■ **TASK OBJECTIVE**
Repeat the records below exactly from the line containing "This screenshot has width=462, height=361." to the line containing "Task: Go to next page of participants", taking in both of those lines. Drop the pictures.

-=-=-=-=-

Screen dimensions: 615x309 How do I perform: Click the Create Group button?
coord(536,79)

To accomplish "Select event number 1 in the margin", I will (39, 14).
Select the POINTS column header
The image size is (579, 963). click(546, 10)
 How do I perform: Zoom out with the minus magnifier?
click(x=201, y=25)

-=-=-=-=-

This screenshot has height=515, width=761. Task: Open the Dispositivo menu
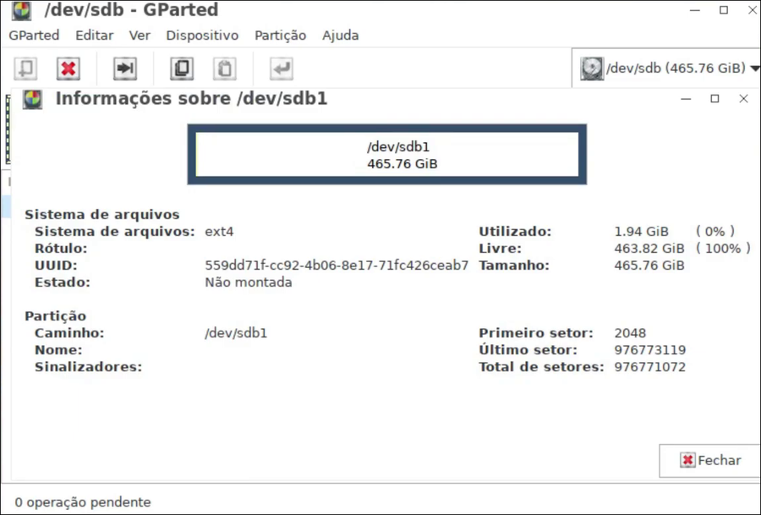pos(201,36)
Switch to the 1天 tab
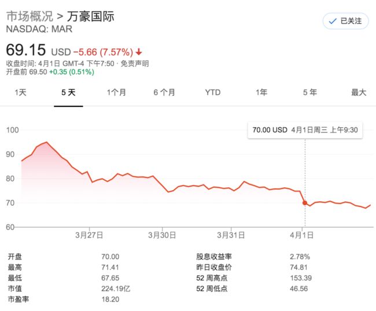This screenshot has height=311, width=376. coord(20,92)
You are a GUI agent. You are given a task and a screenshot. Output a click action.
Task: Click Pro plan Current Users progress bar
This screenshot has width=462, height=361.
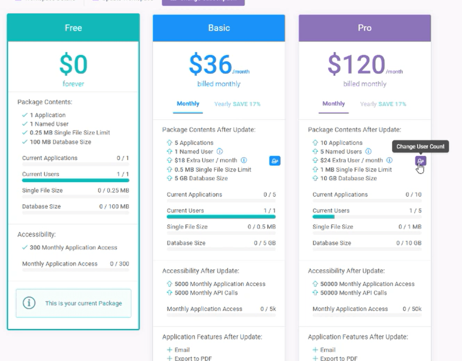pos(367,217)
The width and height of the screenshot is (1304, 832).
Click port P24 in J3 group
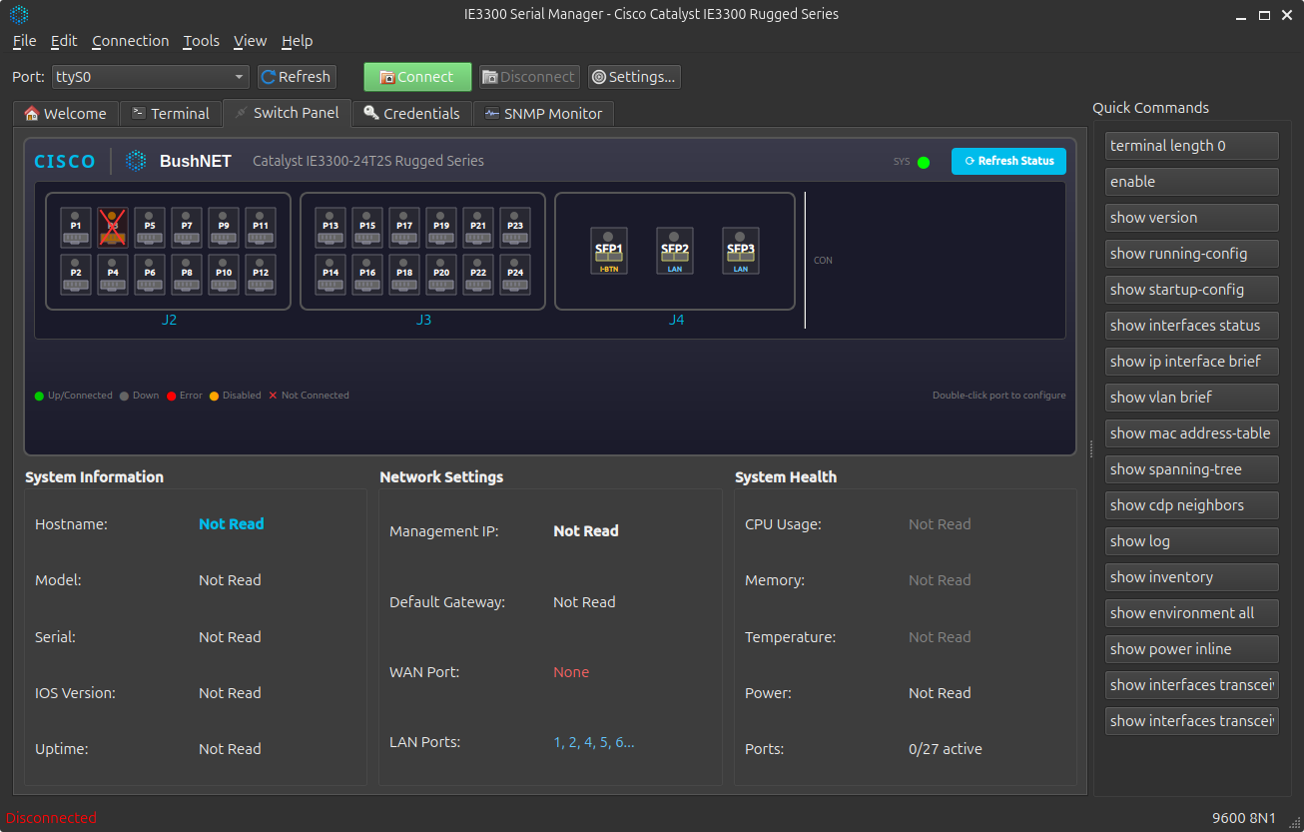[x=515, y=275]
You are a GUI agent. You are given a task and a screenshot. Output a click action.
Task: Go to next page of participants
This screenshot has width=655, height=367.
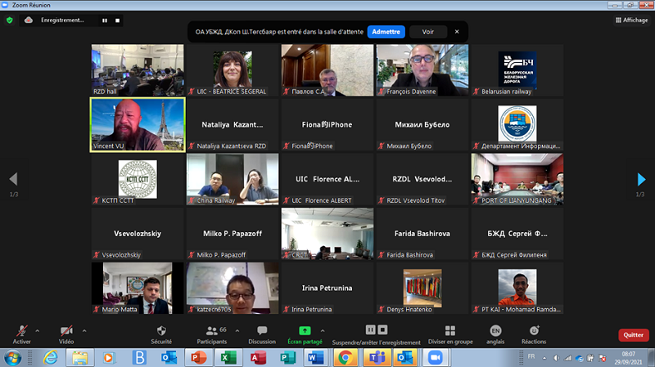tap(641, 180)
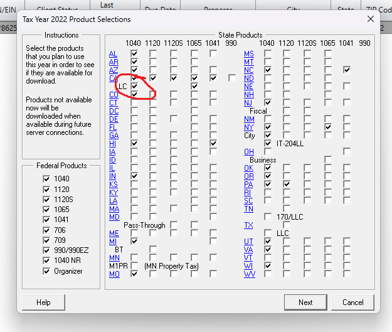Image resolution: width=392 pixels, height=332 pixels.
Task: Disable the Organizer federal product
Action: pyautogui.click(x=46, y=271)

-=-=-=-=-

■ **RESPONSE BOX**
This screenshot has width=462, height=361.
pos(367,217)
The width and height of the screenshot is (1304, 832).
Click port P24 in J3 group
[x=515, y=275]
You are a GUI agent. You are given a task and a screenshot. Output a click action.
Task: Go to next page of participants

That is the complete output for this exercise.